Eugenics and Colonial photography
Contribution such as Stefan Kühl’s The Nazi Connection: Eugenics, American Racism, and German National Socialism (1994), Edwin Black’s War Against the Weak (2003), and Nicolas Bancel (ed.) The Invention of Race. Scientific and Popular Representations (2014) have provided powerful evidence of the American eugenics movement being a precursor to and direct influence of Germany’s Holocaust. But research on this topic has been rather confined or limited by for example past debates about ‘uniqueness,’ ‘singularity’ or ‘unprecedentness’ of the Holocaust, that have assumed a rather circular character. Charged with a moral overtone previous debates have been highly essentialized.

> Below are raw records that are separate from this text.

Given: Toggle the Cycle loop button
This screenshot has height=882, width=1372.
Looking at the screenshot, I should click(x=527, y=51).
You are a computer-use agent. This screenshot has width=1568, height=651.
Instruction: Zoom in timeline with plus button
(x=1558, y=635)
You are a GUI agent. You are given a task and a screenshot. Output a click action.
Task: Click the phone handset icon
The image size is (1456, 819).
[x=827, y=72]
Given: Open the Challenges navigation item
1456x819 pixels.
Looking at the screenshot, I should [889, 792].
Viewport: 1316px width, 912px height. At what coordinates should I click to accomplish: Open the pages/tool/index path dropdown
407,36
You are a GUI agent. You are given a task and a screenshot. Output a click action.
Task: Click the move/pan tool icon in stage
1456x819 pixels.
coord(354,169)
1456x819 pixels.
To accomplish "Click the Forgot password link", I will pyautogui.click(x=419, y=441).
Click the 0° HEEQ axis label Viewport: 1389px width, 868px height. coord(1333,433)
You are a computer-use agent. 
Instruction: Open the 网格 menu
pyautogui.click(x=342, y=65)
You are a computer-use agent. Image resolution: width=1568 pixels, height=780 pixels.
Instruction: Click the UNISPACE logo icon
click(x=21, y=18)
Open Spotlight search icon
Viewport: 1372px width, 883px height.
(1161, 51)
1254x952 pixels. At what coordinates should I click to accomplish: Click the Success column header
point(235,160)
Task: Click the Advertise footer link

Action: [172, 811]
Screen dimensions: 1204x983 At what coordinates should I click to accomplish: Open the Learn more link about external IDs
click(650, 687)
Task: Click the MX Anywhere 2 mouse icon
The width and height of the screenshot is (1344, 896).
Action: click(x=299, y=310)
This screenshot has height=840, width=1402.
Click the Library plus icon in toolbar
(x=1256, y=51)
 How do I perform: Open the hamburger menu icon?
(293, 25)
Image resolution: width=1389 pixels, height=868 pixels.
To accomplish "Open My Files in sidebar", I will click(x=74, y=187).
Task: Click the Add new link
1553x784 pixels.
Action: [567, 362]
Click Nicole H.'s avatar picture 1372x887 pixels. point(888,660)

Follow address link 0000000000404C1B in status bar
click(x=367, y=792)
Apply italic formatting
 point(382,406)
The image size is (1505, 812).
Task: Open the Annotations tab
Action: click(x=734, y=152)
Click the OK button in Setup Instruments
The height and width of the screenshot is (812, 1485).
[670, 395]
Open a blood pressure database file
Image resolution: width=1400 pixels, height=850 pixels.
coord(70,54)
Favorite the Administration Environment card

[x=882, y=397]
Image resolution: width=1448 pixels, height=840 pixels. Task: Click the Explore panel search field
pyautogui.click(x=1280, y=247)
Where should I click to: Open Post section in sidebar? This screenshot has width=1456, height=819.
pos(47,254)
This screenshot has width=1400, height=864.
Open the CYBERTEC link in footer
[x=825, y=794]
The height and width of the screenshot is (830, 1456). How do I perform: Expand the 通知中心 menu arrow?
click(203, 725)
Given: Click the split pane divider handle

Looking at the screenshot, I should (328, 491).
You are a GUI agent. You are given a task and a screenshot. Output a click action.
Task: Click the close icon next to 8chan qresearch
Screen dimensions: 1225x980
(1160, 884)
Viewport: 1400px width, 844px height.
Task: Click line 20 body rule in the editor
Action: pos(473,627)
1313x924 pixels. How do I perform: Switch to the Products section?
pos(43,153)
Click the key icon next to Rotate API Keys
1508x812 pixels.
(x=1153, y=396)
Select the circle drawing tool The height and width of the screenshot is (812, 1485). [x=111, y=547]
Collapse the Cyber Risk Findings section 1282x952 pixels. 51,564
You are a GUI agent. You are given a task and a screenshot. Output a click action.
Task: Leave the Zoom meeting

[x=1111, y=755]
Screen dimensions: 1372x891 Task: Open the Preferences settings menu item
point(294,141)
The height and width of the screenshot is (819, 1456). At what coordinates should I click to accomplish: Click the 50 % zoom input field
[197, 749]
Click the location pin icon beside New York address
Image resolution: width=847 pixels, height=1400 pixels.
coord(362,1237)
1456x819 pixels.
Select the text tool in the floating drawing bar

Likewise, the debate about a possible continuity and discontinuity between German colonialism and the Holocaust has a rather highly contentious character (Langbehn 2011). To address both debates, I will consider the role of photography around 1900. In my presentation I delineate how photography must be seen in its specific historical context such as military control and policing, commercial exploration, missionary work or (pseudo)scientific documentation. The latter aspect – (pseudo)scientific documentation – will receive particular attention by way of linking colonial photography to the eugenics movement in the USA and Germany. In the analysis of colonial photography I will argue that the findings of the eugenics movement informed and shaped colonial photography. Second, I will connect my findings with some of the arguments by Daniel Goldhagen in Hitler’s Willing Executioners: Ordinary Germans and the Holocaust (1996). Goldhagen had argued that the vast majority of ordinary Germans were “willing executioners” in the Holocaust because of a unique and virulent “eliminationist anti-Semitism” in the German political culture, which had developed in the preceding centuries. I will address the question if and/or how colonial photography has served as a precursor to what Goldhagen described as an eliminationist mindset. After all, “photographs are volatile, fertile, open, and available to uses that the photographer may not have intended” (Pinney 2003).